So, yeah, I guess you could put it that way
I said "in part" since caching them would presumably be the primary goal.
Yep.
But caching them necessitates keeping them alive, so there's a reference held to make that happen
I suppose that also means that manually deleting an element from sys.modules doesn't guarantee that it will be reloaded if you try to import it again, since it might still be alive via another reference.
(Not that you should write code that depends on modules being reloaded.)
Au contraire - if you delete it fromsys.modules the next import will search for and load the module again.

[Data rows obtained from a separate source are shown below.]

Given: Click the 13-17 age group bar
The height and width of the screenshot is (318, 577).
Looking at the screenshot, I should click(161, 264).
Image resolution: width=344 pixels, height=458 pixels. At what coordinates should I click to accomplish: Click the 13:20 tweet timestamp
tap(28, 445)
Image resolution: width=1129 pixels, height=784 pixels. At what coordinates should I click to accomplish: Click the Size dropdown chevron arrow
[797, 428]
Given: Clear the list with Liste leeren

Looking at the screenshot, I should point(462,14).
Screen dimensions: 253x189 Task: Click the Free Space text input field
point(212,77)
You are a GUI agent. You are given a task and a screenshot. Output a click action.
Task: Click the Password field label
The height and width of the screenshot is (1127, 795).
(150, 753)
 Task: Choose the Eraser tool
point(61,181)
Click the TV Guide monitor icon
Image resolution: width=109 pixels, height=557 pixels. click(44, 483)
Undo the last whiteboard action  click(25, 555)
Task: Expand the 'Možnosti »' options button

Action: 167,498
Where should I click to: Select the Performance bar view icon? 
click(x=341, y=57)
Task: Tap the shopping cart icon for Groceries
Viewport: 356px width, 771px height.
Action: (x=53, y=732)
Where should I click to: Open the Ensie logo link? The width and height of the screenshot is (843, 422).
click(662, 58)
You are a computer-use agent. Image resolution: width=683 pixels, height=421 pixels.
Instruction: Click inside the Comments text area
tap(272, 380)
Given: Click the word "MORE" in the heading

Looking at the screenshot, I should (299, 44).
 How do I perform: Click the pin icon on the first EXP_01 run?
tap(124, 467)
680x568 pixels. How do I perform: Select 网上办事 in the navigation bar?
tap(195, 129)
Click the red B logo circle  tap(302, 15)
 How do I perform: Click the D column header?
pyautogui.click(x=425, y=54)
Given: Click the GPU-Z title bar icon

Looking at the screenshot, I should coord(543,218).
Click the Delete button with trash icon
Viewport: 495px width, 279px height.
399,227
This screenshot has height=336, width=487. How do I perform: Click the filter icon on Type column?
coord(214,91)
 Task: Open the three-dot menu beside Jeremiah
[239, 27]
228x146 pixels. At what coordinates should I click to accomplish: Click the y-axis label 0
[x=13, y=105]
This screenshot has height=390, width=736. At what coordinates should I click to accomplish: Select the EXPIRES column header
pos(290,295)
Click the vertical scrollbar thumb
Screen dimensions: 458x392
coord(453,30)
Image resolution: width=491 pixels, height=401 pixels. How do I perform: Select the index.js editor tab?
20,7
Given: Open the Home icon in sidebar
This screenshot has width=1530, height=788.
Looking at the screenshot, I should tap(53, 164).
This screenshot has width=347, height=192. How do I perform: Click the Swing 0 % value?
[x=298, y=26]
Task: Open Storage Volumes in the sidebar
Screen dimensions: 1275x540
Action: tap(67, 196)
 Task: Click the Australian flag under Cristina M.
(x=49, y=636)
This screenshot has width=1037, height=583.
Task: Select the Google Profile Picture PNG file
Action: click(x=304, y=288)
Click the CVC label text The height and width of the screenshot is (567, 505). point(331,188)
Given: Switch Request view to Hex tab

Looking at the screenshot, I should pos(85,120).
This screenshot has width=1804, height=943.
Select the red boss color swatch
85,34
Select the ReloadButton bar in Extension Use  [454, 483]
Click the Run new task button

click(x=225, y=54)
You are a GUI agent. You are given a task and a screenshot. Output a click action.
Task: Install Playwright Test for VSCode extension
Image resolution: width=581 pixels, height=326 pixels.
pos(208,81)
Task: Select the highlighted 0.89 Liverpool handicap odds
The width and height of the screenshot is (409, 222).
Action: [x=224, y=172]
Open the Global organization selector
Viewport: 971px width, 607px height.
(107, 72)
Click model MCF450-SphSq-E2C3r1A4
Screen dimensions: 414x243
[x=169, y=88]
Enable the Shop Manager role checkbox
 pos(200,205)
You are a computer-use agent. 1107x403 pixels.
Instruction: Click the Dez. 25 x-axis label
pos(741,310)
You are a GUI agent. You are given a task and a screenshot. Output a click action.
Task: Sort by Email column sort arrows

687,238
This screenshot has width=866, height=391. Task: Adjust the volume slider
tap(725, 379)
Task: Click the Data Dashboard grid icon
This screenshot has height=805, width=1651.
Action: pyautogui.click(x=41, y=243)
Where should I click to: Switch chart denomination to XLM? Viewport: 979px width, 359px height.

And, if someone still had an existing reference, now you've got two different copies of that module used by different modules.
π€―
When import is doing it's thing, it checks in sys.modules to see if it's previously been loaded, but if it's not found there, it doesn't have any way to know that it was already loaded
There's not some other cache it can check, nor can it reasonably inspect every object to see if it refers to that module.
Makes sense
And if you do manage to get 2 copies of the same module loaded things can break in surprising ways, so, ya know, try to avoid it π
I was once working with spaCy, which is written in such a way that mutations to certain objects silently affect the whole module, so my unit tests inexplicably failed because they relied on things that happened in other tests not having happened.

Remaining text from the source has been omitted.